As of Friday, at least 3,337 members of the U.S. military have died since the beginning of the Iraq war in March 2003, according to an Associated Press count.
Baghdad, Iraq Many Sunnis on Friday welcomed a U.S. congressional push to begin withdrawing U.S. troops by Oct. 1, but one Shiite grocery store owner expressed fear the move would "leave Iraq in the hands of al-Qaida."
Iraqis appeared divided along sectarian lines over Thursday's Senate approval of House-passed legislation calling for U.S. troops to begin leaving Iraq by Oct. 1. President Bush pledged to veto the measure and neither body passed the measure with enough votes to override him.
A 42-year-old Sunni teacher in Baghdad said the idea had his full support, but he doubted it would happen.
"I think that yesterday's vote and the threats by Bush to use the veto are nothing but political games played in Washington and we have been paying the price for these games since 2003. In fact, I see no U.S. withdrawal on the horizon," Assad Yassin said.
Majority Shiites and their Kurdish allies, meanwhile, echoed the opinion of the Shiite-led government, which warned the Oct. 1 start date was too soon.
Government spokesman Ali al-Dabbagh also warned that the congressional decision "sends wrong signals" to militants.
Kamil Nassir, a 40-year-old Shiite who owns a grocery store in Baghdad, agreed and said he was hopeful it would be stopped.

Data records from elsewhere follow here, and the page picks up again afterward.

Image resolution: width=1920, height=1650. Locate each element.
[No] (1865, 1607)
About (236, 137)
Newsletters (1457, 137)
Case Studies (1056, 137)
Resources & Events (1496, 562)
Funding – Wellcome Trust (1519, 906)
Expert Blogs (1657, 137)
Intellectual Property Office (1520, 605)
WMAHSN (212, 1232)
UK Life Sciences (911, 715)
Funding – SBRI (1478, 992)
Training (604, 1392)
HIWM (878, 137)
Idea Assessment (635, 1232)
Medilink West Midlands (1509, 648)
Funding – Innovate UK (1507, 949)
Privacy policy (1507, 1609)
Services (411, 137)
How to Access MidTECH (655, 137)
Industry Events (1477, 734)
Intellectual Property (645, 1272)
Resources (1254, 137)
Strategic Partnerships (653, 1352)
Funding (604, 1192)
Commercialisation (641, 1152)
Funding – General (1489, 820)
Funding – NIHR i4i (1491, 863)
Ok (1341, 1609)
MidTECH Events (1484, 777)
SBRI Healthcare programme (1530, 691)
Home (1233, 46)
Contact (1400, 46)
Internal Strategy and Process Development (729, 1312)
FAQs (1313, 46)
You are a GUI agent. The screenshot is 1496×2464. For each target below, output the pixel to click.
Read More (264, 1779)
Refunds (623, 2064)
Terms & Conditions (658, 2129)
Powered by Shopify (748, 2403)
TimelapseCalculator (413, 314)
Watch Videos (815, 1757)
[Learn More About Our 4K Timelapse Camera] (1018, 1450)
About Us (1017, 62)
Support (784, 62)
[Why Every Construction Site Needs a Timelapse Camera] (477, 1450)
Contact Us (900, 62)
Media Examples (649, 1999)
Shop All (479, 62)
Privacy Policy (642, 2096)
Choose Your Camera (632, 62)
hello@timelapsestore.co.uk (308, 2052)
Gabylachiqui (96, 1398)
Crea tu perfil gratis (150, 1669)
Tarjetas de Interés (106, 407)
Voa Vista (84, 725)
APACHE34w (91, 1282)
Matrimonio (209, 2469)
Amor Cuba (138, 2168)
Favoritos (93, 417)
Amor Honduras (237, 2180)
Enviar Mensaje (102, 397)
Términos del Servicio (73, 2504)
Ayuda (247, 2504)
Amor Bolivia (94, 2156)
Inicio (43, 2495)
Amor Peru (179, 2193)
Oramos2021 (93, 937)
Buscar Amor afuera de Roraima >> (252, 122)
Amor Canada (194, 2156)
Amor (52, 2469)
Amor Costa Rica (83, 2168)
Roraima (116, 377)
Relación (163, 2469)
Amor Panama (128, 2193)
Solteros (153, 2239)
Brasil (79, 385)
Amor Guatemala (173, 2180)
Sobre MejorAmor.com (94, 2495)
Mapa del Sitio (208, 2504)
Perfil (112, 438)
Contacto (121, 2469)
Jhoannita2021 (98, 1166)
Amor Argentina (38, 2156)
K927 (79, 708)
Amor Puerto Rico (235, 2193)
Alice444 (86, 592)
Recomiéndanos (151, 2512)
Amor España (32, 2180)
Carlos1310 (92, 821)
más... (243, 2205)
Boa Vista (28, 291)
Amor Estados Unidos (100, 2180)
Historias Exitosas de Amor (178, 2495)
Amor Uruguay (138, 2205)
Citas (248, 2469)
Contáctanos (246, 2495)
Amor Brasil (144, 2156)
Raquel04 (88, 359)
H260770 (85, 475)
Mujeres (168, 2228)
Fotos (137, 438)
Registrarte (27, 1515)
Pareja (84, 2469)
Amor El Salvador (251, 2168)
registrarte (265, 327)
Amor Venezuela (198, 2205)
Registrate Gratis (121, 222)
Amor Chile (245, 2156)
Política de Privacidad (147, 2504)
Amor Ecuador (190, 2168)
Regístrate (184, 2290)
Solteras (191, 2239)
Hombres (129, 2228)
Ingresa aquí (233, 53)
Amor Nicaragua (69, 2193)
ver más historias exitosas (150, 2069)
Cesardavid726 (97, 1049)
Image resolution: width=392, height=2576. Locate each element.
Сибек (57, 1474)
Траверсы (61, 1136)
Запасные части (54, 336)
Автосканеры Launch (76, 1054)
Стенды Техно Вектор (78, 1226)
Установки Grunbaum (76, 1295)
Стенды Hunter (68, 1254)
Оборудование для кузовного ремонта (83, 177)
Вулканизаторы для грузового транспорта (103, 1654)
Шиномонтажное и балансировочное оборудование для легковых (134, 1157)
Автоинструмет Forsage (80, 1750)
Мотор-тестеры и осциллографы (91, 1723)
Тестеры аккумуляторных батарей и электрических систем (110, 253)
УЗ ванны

"I do not think that the United States that has sacrificed thousands of soldiers and hundreds of billions of dollars is ready to leave Iraq," he said. "Whether Democrats or Republicans, the U.S. politicians are not ready to leave Iraq in the hands of al-Qaida. U.S. withdrawal will mean victory to al-Qaida and more problems for the Americans."
Many minority Sunnis have long opposed the U.S.-led invasion in March 2003, which ended Saddam Hussein's mostly Sunni government and cleared the way for majority Shiites and minority Kurds to dominate government.
Friday's public reaction to the congressional vote was mixed along sectarian lines.
"This is a wrong move by the Democrats," said Muhei Hadi, Shiite municipal counselor in Baghdad. "The U.S. forces must stay in Iraq until Iraqi forces are really qualified to face terrorists. I hope that Bush will use his veto."
In Basra, Shiite police Col. Karim Sadkhan said he thinks a quick U.S. military withdrawal "will encourage the terrorists to wage more attacks and killings."
Wisam Abdullah, 28, a Sunni restaurant owner in Basra, said: "All Iraqis want the U.S. Army to leave our country."
But in Basra, where Shiite militias are competing for influence as British troops prepare to begin leaving the area, even Abdullah seemed worried.
"I do not think that now is the best time to ask for the U.S. withdrawal," he said.
As Iraqis pondered their future, the U.S. military said three U.S. Marines were killed Thursday in fighting in Anbar province, a Sunni insurgent stronghold west of Baghdad.
At least 19 people were reported killed or found dead by police, including 16 bullet-riddled bodies: seven in Baghdad, six pulled from the Tigris River south of the capital, and three in the northeastern city of Baqouba.
A roadside bomb killed a civilian after missing its target of a police patrol in the northern city of Mosul, and a human rights activist was shot to death in Kirkuk, police said. A mortar attack also killed a Shiite man and wounded another in Nahrawan, east of Baghdad.
Authorities have sought to curb the violence on Fridays by imposing a weekly four-hour driving ban in Baghdad to protect prayer services on the Islamic day of rest.
U.S.-led forces also staged a series of raids, capturing nine suspected insurgents who were linked to al-Qaida in Iraq - five in the northern city of Mosul, one near Salman Pak southeast of Baghdad, one in the capital and two near Ramadi.
Four suspected members of a cell believed to be smuggling sophisticated roadside bombs known as explosively formed penetrators, or EFPs, from Iran also were captured during a raid in the Shiite militia stronghold of Sadr City, the military said.